Before you file a lawsuit on discrimination by your employer, you must file a charge of discrimination with the Equal Employment Opportunity Commission (EEOC). The best thing about the body is that you don’t have to wait until you leave your job so as to file a complaint with the agency.

You can still do so while still working for your employer. However, before you file charges with EEOC against your employer, there are a few thing that you need to understand about the agency.

What EEOC Is All About

The EEOC is a federal body that is in charge of interpreting and enforcing laws against discrimination. Among the acts that the agency enforces include the Title VII of the Civil Rights, Age Discrimination in Employment, the Americans with Disabilities, and Genetic Information Nondiscrimination acts.

Once you file a complaint related to any of these acts, the EEOC carries out an investigation on your behalf to prove that you were subjected to discrimination. When you file a charge, you are hereafter referred to as “the charging party”.

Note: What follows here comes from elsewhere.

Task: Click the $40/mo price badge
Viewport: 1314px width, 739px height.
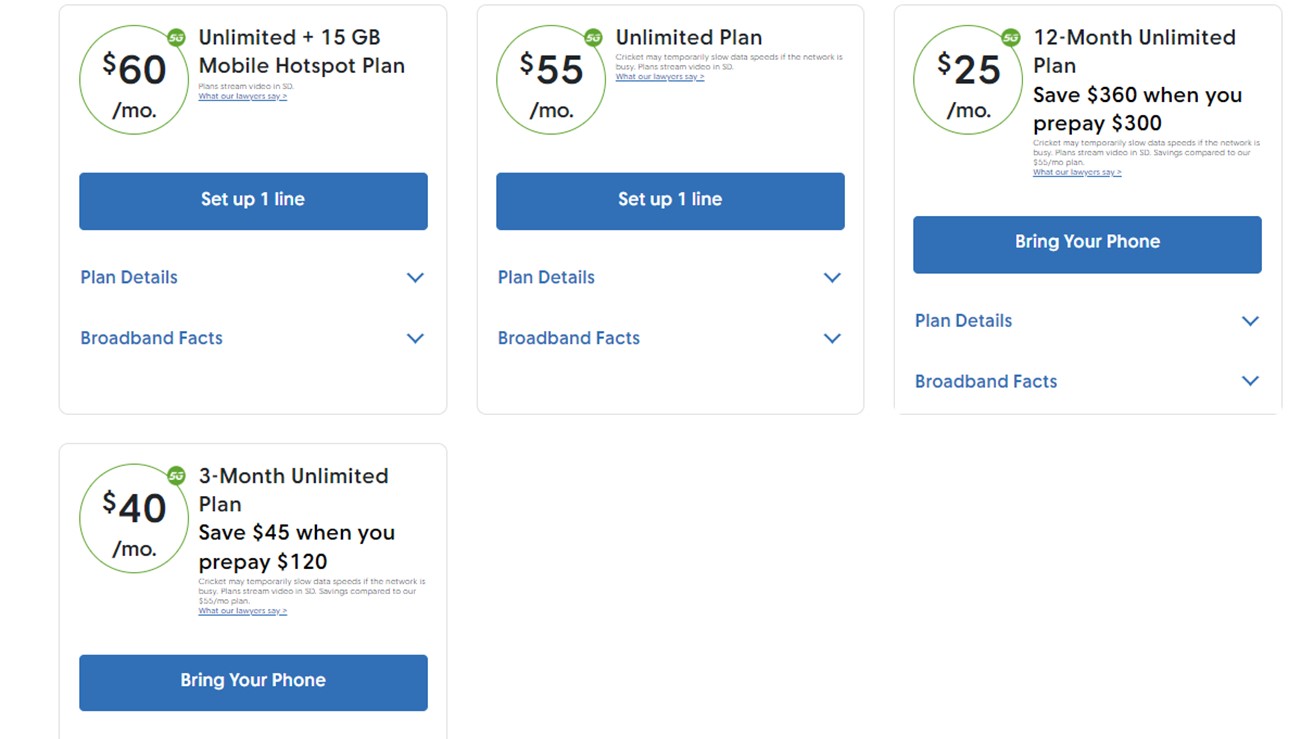Action: click(x=134, y=518)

Steps For Pre-Filing Charges With EEOC

The Federal prohibits any form of employment discrimination based on age, color, sex, national origin, genetic information, and religion. If you feel that your employer is subjecting you to any form of discrimination, go to the EEOC website and check out their information contact.

You can choose to file your charges online or drop your application in the nearest EEOC office.

Limitation Of Filing Charges

Sometimes, you might have fears of filing an EEOC complaint during employment. However, before you back off from filing a complaint, you need to understand that you have been given only 180 days to do so.

If you have the slightest feeling that you have been discriminated, you shouldn’t waste time but instead, file charges with the agency and leave it to them to decide whether you have been discriminated or not. If there is a companion law in your state, then you have 300 days to file a complaint.

Responsibilities After Filing An EEOC Complaint

After filing an EEOC complaint, you need to be as supportive as possible by providing the officer in charge of your case by timely and accurate information. If you are contacted by the officer requesting for any information, be sure to respond in a timely manner.

You don’t have to beat yourself about requesting information from the human resource department as the agency can demand the department to provide any necessary material required to help with the case.

You should enlighten the investigator about any documents in your personal file that should augment your case against your employer.

Expectations After Filing A Complaint

After filing an EEOC complaint while still employed, the human resource department will know and there are high chances that news of your action will travel fast throughout the company.

Even if there are other employees who share your predicament, avoid as much as possible to mobilize them to join your cause. You should instead act normally at work and perform your duties as expected.

However, you should keep a record of all actions that you might consider retaliation by your employer for filing charges against him and provide them to the investigator if need be.